--- RECORDS PROVIDED Enclosed Below ---

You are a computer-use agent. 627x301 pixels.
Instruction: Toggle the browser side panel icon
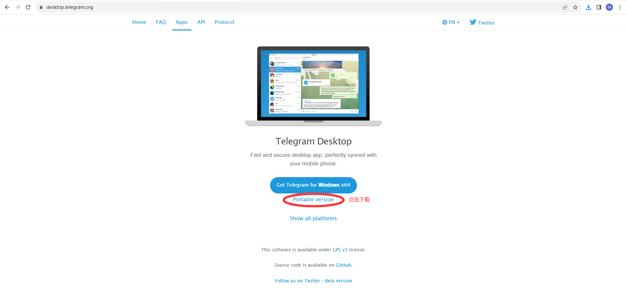[x=599, y=7]
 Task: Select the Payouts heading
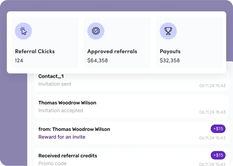click(x=170, y=51)
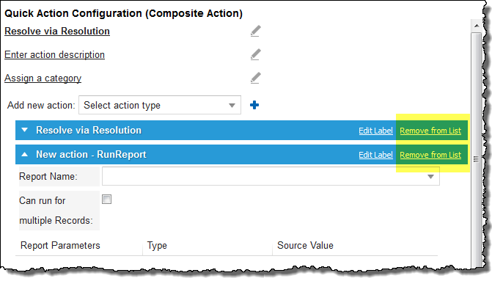Open the Select action type dropdown

(160, 105)
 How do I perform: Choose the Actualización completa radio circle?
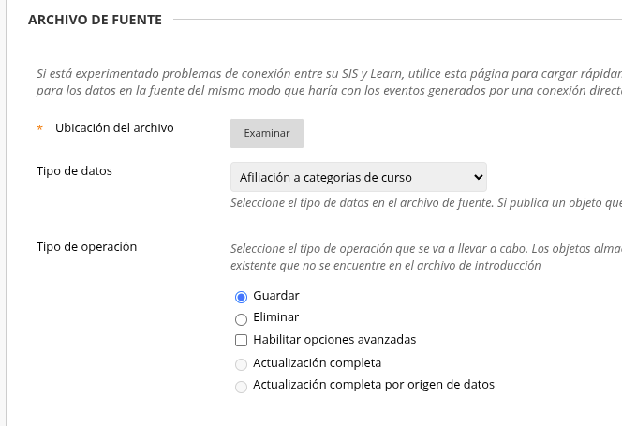click(241, 364)
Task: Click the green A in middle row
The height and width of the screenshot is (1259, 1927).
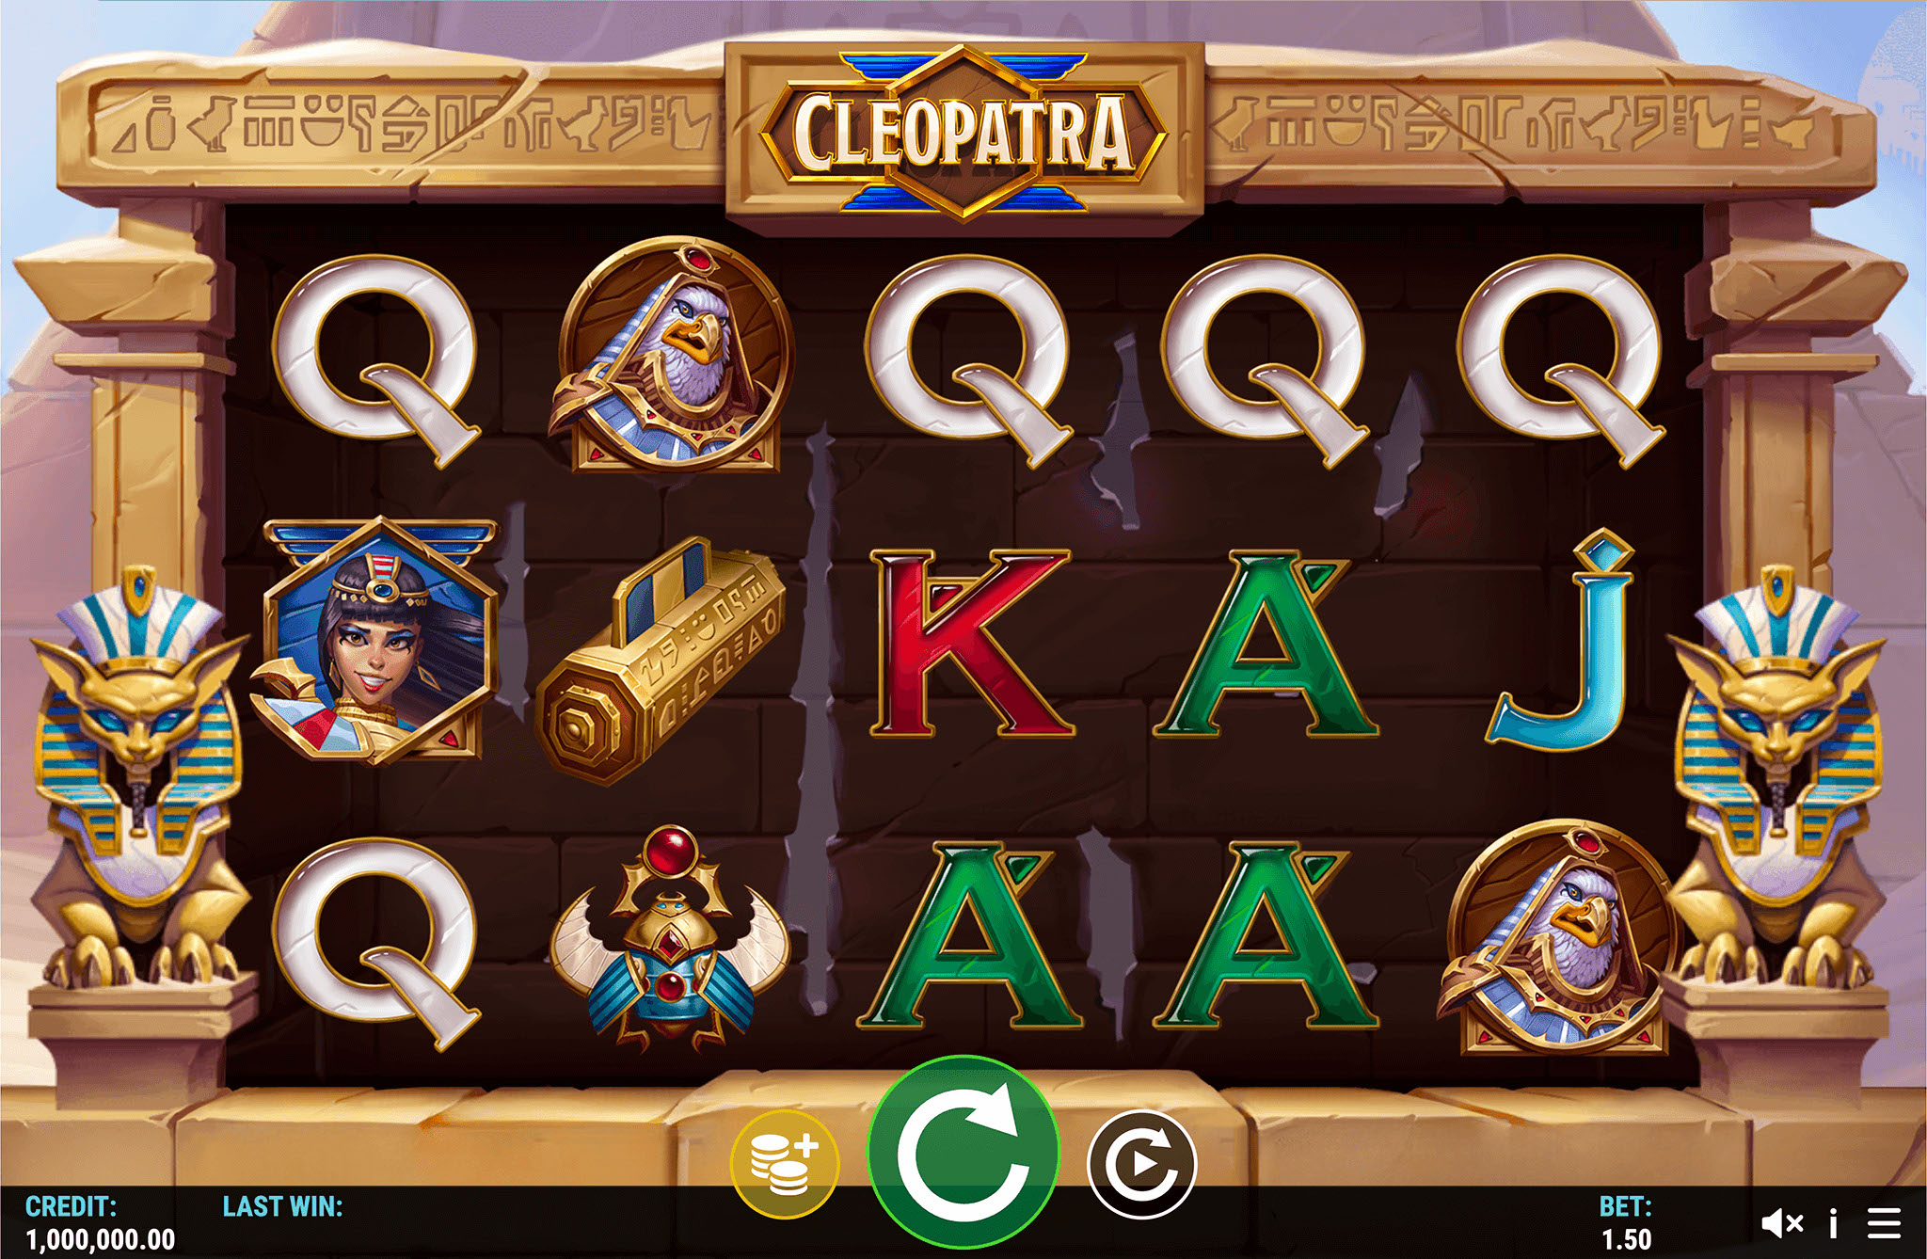Action: [x=1267, y=644]
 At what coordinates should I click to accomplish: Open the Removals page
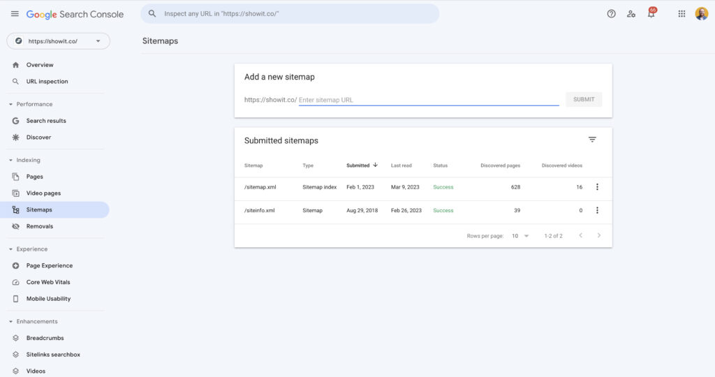tap(40, 226)
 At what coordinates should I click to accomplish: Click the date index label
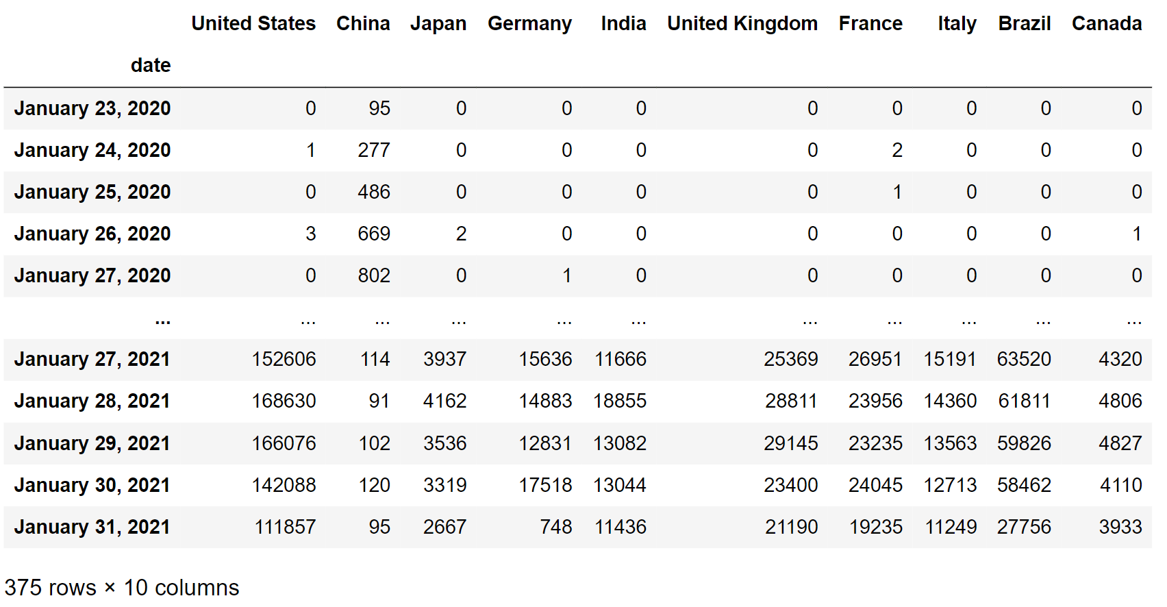coord(151,65)
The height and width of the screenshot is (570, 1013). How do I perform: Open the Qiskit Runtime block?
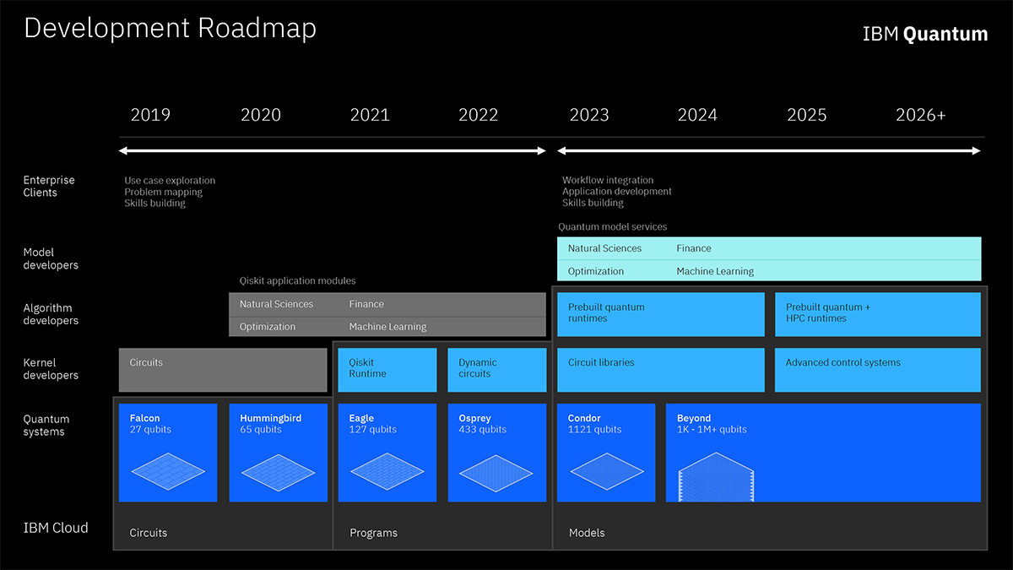pos(387,369)
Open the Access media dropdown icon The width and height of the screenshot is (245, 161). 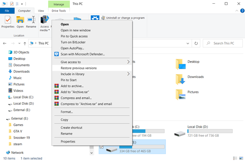[45, 20]
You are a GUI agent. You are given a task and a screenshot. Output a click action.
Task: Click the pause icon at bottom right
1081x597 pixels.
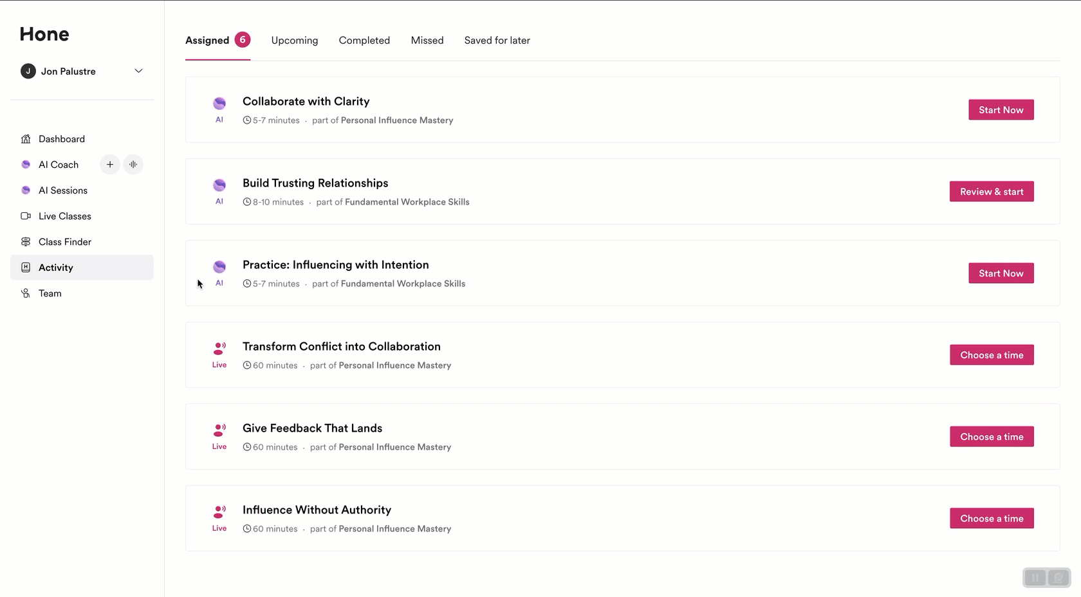tap(1035, 578)
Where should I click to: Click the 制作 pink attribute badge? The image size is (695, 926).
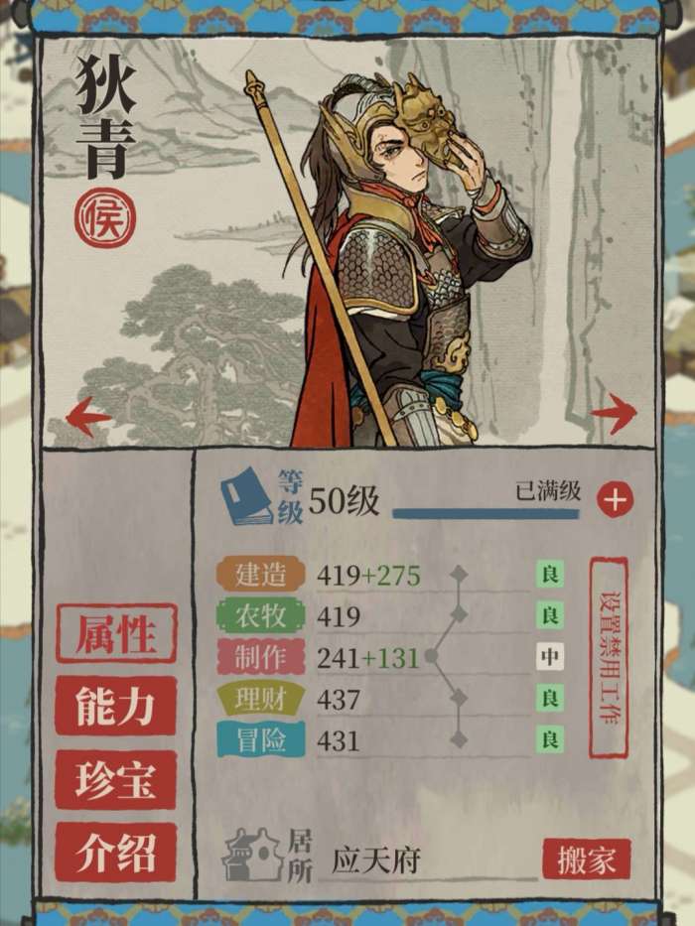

--- End of Enclosed RECORDS PROVIDED ---

- _PROBLEM REQUIREMENTS_
Across all the records above, find each line with "agent" in it and copy it.

- _TASK SOLUTION_
You are a computer-use agent. 627x301 pixels.
You are a GUI agent. You are given a task and a screenshot. Output a click action.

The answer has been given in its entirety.